*** Opening of Provided text ***

Bacteria-containing ‘hollow sphere’ structures in the Streptococcus mutans biofilms. The images are sections of 3D imaging demonstrating representative images from the bottom, middle and surface of the biofilms. The biofilms were formed in brain heart infusion broth containing 1% sucrose during a 12 h incubation and were stained using the LIVE/DEAD kit to label the live (green) and dead (red) cells. The red arrows indicate a ‘space’ in a spherical structure (magnification ×200; scale bar, 10 µm).

Figure 6.

Normal BEUs in Streptococcus mutans biofilms. The images in the Merge row reveal the EPS and bacteria. Images in the EPS row highlight the EPS with the units and the images in the Bacteria row show the bacteria on the exterior of the units. The red arrows indicate typical BEUs consisting of bacteria on the exterior and EPS in the interior. (A) A single BEU with bacteria surrounding an EPS pearl. (B) A combination of two BEUs. The white arrow indicates a typical toroid combined-BEU structure. (C) A single BEU with bacteria surrounding the EPS. The white arrow indicates a rough chain-like combined-BEU structure. The biofilms were stained using 300 mg/l Fluorescent Brightener 28 to label the polysaccharides (blue), and a L-7012 LIVE/DEAD Viability kit to label the live (green) and dead (red) cells (scale bar, 10 µm). EPS, exopolysaccharide; BEUs, bacteria-EPS units.

Figure 7.

HugeBEUs in the Streptococcus mutans biofilms of the Nspd group. (A) Typical large-scale mature BEUs. The first panel shows optical sections of a unit starting at the adherent interface (bottom) and moving to the upper surface of biofilm surrounded by liquid. The second panel shows detailed views of separate and merged images of the EPS and bacterial cells. (B) Optical sections showing initially formed irregular BEUs, starting at the bottom and moving to the surface. These images show that the bacterial cells secreted EPS toward the center of the units and the bottom interface. (C) A typical spherical interface between the bacteria and EPS of developing BEUs. This image shows the cellular arrangement and the EPS-secretion pattern. The biofilms were stained using 300 mgl Fluorescent Brightener 28 to label the polysaccharides (blue), and a L-7012 LIVE/DEAD Viability kit to label the live (green) and dead (red) cells. The red arrows indicates typical basic units consisting of bacteria on the exterior and EPS in the interior (scale bar, 10 µm). EPS, exopolysaccharide; BEUs, bacteria-EPS units.

*** Close of Provided text ***

[Task description] Reproduce the figure captions on Streptococcus mutans biofilms in full, word for word.

*** Opening of Supplied information ***

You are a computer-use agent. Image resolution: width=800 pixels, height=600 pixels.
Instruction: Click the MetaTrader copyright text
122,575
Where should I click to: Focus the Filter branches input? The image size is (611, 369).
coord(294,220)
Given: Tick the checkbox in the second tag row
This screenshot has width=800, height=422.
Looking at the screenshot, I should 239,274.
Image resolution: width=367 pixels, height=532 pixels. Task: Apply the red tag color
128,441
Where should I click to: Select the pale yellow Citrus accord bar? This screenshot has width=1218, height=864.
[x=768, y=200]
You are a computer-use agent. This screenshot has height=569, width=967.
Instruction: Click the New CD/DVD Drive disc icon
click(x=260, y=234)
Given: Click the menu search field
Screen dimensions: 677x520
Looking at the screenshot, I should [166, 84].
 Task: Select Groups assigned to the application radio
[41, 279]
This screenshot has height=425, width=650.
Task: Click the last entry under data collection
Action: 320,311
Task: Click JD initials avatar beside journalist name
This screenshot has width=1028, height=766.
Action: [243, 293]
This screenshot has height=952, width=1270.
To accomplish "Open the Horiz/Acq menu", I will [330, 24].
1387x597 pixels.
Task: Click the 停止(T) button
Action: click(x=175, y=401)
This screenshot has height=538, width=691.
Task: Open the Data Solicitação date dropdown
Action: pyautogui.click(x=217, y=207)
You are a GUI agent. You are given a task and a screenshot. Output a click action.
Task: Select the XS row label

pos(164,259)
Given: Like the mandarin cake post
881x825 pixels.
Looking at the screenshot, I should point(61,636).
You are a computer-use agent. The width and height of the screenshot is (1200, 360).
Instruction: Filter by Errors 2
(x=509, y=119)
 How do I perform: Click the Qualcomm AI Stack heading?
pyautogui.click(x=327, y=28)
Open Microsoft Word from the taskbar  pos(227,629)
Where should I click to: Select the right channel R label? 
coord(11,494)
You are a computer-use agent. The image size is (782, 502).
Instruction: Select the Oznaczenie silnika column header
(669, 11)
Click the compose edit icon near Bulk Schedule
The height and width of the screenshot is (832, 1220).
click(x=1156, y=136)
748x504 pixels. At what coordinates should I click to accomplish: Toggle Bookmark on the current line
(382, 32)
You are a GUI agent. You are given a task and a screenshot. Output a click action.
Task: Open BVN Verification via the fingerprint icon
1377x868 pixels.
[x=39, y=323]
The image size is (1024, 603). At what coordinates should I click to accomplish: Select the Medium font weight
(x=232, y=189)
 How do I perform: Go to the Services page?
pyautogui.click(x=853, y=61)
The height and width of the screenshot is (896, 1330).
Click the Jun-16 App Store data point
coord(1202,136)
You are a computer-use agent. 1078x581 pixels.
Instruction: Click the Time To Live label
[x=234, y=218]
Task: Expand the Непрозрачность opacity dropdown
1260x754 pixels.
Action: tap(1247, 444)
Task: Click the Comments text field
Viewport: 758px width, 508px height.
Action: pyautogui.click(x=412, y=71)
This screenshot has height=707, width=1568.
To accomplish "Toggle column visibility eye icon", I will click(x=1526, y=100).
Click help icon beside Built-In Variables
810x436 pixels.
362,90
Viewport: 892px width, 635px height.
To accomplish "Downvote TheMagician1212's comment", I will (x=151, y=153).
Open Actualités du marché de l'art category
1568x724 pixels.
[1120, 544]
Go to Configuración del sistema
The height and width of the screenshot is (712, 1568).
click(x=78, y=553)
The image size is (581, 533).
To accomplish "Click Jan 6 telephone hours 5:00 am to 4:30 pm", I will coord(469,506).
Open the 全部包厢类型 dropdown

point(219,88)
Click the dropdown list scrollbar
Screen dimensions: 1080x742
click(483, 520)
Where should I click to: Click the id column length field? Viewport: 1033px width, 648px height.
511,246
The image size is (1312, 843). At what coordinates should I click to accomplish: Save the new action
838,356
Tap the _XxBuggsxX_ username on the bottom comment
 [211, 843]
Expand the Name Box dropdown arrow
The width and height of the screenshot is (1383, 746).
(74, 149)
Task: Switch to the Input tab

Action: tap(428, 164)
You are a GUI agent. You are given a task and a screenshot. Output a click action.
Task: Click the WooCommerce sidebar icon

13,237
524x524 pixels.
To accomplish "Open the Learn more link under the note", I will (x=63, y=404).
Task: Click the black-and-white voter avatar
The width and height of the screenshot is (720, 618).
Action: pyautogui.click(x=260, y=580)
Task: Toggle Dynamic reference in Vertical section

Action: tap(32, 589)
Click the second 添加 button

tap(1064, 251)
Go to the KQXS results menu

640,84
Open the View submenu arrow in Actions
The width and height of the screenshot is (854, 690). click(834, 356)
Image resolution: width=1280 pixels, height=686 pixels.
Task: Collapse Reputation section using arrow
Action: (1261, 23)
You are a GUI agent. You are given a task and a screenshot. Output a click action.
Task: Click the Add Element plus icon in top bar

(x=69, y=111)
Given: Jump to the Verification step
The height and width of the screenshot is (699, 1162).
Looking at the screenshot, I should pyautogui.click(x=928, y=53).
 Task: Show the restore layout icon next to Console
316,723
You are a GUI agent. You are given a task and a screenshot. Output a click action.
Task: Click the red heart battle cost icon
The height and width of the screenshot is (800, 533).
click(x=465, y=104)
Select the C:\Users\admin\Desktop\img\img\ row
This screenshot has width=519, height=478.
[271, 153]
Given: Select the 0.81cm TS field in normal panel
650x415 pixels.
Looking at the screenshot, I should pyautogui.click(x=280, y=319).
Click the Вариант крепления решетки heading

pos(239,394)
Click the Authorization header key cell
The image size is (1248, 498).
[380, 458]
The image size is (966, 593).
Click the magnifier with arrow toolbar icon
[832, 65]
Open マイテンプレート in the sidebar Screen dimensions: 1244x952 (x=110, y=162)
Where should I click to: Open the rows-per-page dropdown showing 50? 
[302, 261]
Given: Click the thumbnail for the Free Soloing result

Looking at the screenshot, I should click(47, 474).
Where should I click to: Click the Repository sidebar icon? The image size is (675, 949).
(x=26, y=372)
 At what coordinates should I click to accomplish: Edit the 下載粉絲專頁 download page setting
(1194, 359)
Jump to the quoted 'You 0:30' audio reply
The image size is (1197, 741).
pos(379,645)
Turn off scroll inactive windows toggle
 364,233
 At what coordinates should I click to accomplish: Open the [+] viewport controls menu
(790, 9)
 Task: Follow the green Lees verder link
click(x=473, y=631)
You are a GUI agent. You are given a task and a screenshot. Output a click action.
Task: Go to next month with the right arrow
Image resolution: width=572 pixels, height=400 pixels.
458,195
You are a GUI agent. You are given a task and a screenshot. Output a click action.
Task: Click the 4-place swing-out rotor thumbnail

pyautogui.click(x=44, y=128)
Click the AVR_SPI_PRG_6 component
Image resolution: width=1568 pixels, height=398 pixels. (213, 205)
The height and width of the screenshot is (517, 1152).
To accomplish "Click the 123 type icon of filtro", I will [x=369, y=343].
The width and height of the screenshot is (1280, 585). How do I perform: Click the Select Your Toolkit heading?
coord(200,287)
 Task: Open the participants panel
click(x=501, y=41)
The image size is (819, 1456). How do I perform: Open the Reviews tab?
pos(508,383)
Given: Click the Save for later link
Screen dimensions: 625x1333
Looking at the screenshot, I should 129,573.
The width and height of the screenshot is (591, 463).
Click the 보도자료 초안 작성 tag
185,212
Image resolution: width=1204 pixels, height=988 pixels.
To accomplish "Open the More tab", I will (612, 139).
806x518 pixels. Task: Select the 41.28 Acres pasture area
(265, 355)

*** Close of Supplied information ***

[Response to the exercise]
Bacteria-containing ‘hollow sphere’ structures in the Streptococcus mutans biofilms. The images are sections of 3D imaging demonstrating representative images from the bottom, middle and surface of the biofilms. The biofilms were formed in brain heart infusion broth containing 1% sucrose during a 12 h incubation and were stained using the LIVE/DEAD kit to label the live (green) and dead (red) cells. The red arrows indicate a ‘space’ in a spherical structure (magnification ×200; scale bar, 10 µm).

Figure 6.

Normal BEUs in Streptococcus mutans biofilms. The images in the Merge row reveal the EPS and bacteria. Images in the EPS row highlight the EPS with the units and the images in the Bacteria row show the bacteria on the exterior of the units. The red arrows indicate typical BEUs consisting of bacteria on the exterior and EPS in the interior. (A) A single BEU with bacteria surrounding an EPS pearl. (B) A combination of two BEUs. The white arrow indicates a typical toroid combined-BEU structure. (C) A single BEU with bacteria surrounding the EPS. The white arrow indicates a rough chain-like combined-BEU structure. The biofilms were stained using 300 mg/l Fluorescent Brightener 28 to label the polysaccharides (blue), and a L-7012 LIVE/DEAD Viability kit to label the live (green) and dead (red) cells (scale bar, 10 µm). EPS, exopolysaccharide; BEUs, bacteria-EPS units.

Figure 7.

HugeBEUs in the Streptococcus mutans biofilms of the Nspd group. (A) Typical large-scale mature BEUs. The first panel shows optical sections of a unit starting at the adherent interface (bottom) and moving to the upper surface of biofilm surrounded by liquid. The second panel shows detailed views of separate and merged images of the EPS and bacterial cells. (B) Optical sections showing initially formed irregular BEUs, starting at the bottom and moving to the surface. These images show that the bacterial cells secreted EPS toward the center of the units and the bottom interface. (C) A typical spherical interface between the bacteria and EPS of developing BEUs. This image shows the cellular arrangement and the EPS-secretion pattern. The biofilms were stained using 300 mgl Fluorescent Brightener 28 to label the polysaccharides (blue), and a L-7012 LIVE/DEAD Viability kit to label the live (green) and dead (red) cells. The red arrows indicates typical basic units consisting of bacteria on the exterior and EPS in the interior (scale bar, 10 µm). EPS, exopolysaccharide; BEUs, bacteria-EPS units.